Maximum size of an ISA Server NLB Cluster


This is a long and technical post about why Microsoft recommends that there be no more than 8 nodes in an ISA NLB cluster. There are some nice pictures of graphs and a summary at the bottom if you want to skim through it :)

8, 12 or 32 nodes?
There is some confusion as to how many nodes can be in an ISA NLB cluster. Digging around on the internet doesn't really solve the problem:

"... However, it requires some CPU processing overhead (about 10 to 15 percent for common ISA Server scenarios), and has a limit to the number of members in the cluster. (About 12 machines is the recommended maximum.) ..."
(http://www.microsoft.com/technet/archive/security/prodtech/isa/isaprfbp.mspx?mfr=true)

"... However, it requires CPU processing overhead (approximately 10 to 15 percent for common ISA Server scenarios), and has a limit to the number of members in the cluster (approximately 8 computers as the recommended maximum). ..."
(http://www.microsoft.com/technet/isa/2006/perf_bp.mspx)
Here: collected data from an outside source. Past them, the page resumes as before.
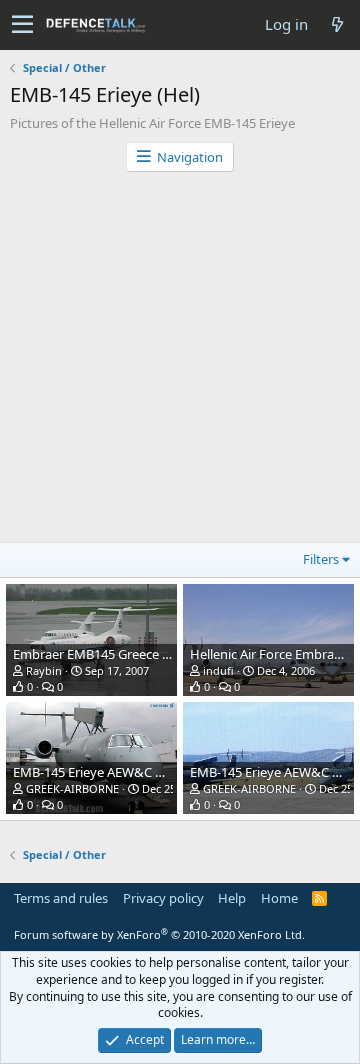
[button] (22, 25)
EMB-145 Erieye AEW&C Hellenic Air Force (135, 772)
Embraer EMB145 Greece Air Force (113, 654)
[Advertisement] (180, 362)
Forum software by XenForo (159, 934)
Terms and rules (61, 898)
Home (279, 898)
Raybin (44, 670)
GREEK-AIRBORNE (72, 788)
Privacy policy (163, 898)
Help (232, 898)
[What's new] (337, 24)
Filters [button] (321, 559)
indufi (218, 670)
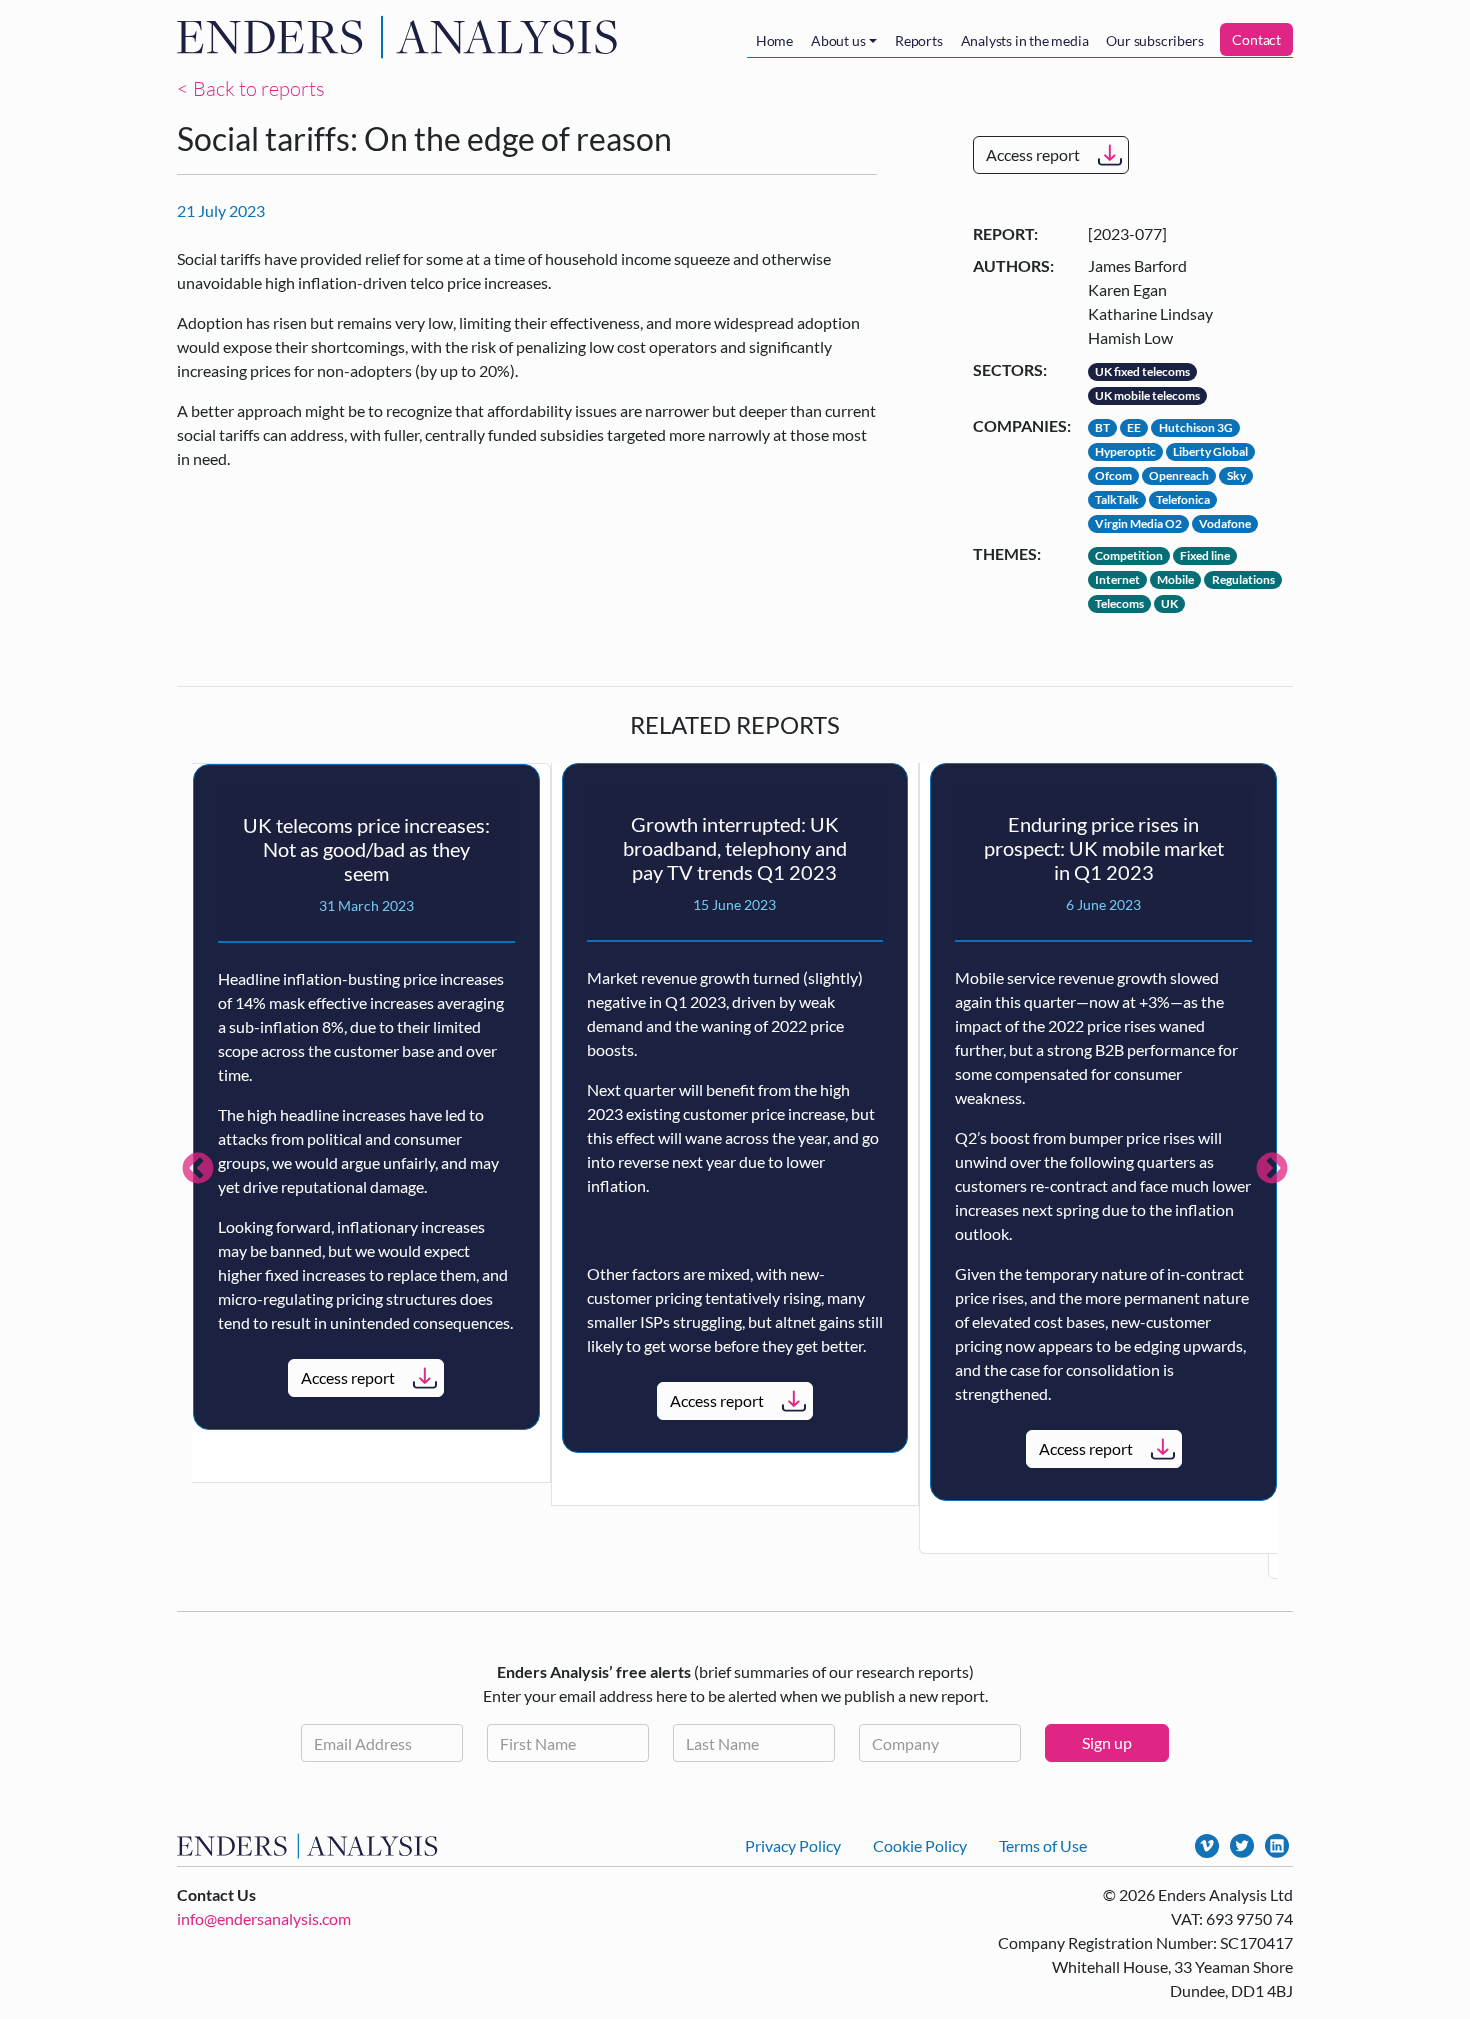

"... Cluster size, defined as the number of cluster hosts participating in the cluster (up to 32), is based on the number of computers required to meet the anticipated client load for a given application. ..."
(http://technet2.microsoft.com/windowsserver/en/library/750d3a40-af67-411d-828b-fc1f718a06fb1033.mspx?mfr=true)

"... Network Load Balancing clusters provide scalability and high availability for TCP- and UDP-based services and applications by combining up to 32 servers running Windows Server 2003 ..."
(http://technet2.microsoft.com/windowsserver/en/library/358b9815-3cd3-4912-a75a-cae85ea8d5ab1033.mspx?mfr=true)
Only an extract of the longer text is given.